Da qualche tempo, per stanare gli evasori, l’Amministrazione fiscale australiana ha iniziato a monitorare anche i social network, che hanno fruttato, nell’anno finanziario 2015/16, quasi 10 miliardi di dollari australiani, pari a circa 7 miliardi di euro. “È una realtà dell’epoca in cui viviamo che vi siano sempre più informazioni pubblicamente disponibili, specialmente attraverso i social media”, ha detto il capo dell’Australian Taxation Office, Chris Jordan, al quotidiano The Australian. Niente paura se quest’anno avete pubblicato qualche foto in più della vostra settimana bianca o dell’ultimo costosissimo smartphone che avete acquistato. I controlli dell’Agenzia delle Entrate australiana non partono, infatti, dai social network, ma, come ci conferma l’ufficio stampa dell’Ato, le ricerche sui social si attivano soltanto dopo che è scattato il campanello d’allarme.
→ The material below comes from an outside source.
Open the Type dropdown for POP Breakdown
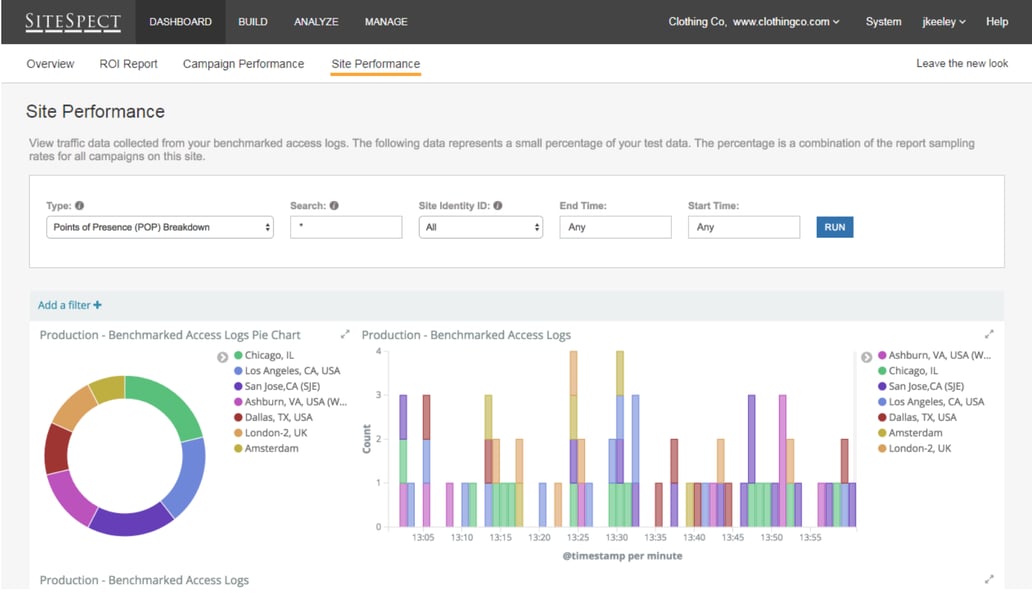The height and width of the screenshot is (593, 1032). click(160, 227)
Le informazioni utilizzate sono quelle condivise pubblicamente dagli utenti, quelle cioè che possono essere trovate online tramite una ricerca pubblica, e non si limitano solo ad un social network o ad un canale specifico, ma riguardano l’intero universo web.
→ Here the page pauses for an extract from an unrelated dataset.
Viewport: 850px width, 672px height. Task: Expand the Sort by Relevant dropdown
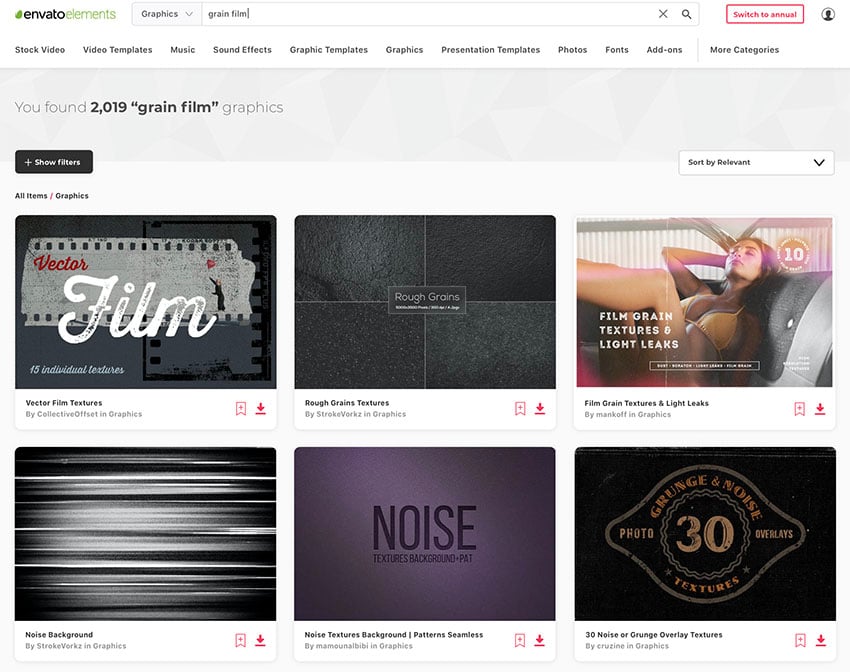coord(756,162)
Grazie a questo matching, i funzionari del fisco possono avere una visione olistica più chiara della ricchezza di un contribuente, in modo da identificare meglio quei profili che mostrano una forte discrepanza tra quanto dichiarato all’erario e il proprio tenore di vita. Una volta individuata una incongruità, l’Ato entra in relazione con il contribuente e nel caso di una voluntary disclosure le sanzioni possono essere ridotte in maniera significativa. Ma come avviene il controllo vero e proprio? Abbiamo chiesto agli uffici dell’Ato di raccontarci un episodio in cui i social network si sono rivelati cruciali per stanare l’evasione: è quello, ad esempio, di un contribuente che si era vantato di aver modificato alcuni dati in modo tale da ricevere un rimborso fiscale. L’Amministrazione finanziaria ha consultato le informazioni anagrafiche accessibili pubblicamente dal profilo Facebook del contribuente (come per esempio l’età, la residenza e l’occupazione) e, dopo aver verificato che il rimborso non era dovuto, ha chiesto di correggere la sua dichiarazione. I canali social dell’Amministrazione finanziaria. L’Ato non utilizza i social solo per i controlli. L’Amministrazione fiscale australiana ha infatti una pagina ufficiale su Facebook, Twitter, YouTube e LinkedIn che utilizza per fornire informazioni e novità di carattere fiscale e per proporre servizi innovativi per assolvere agli obblighi contributivi. “Negli ultimi anni abbiamo lavorato duramente per espandere la nostra presenza sui social media, in modo da fornire agli australiani un modo alternativo per accedere alle informazioni fiscali”, sottolineano dall’ufficio stampa. Dal luglio 2013 la community dell’Ato è cresciuta notevolmente e oggi ha raggiunto oltre 100.000 individui e imprese che interagiscono con i profili social dell’Amministrazione finanziaria.